═══ Data for the task ═══

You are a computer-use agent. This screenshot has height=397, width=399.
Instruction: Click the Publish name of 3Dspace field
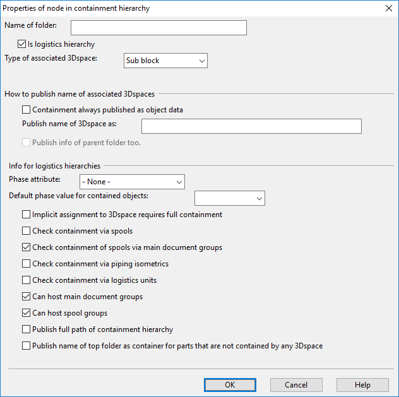(x=251, y=126)
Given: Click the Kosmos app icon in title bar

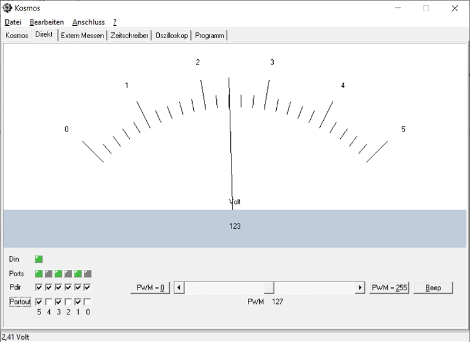Looking at the screenshot, I should [x=6, y=8].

═══

§ Problem requirements: An exact copy of the entries above is needed, with the pictures removed.

§ Output:
You are a computer-use agent. This screenshot has height=397, width=399.
Instruction: Click the Publish name of 3Dspace field
(x=251, y=126)
Given: Click the Kosmos app icon in title bar

Looking at the screenshot, I should [x=6, y=8].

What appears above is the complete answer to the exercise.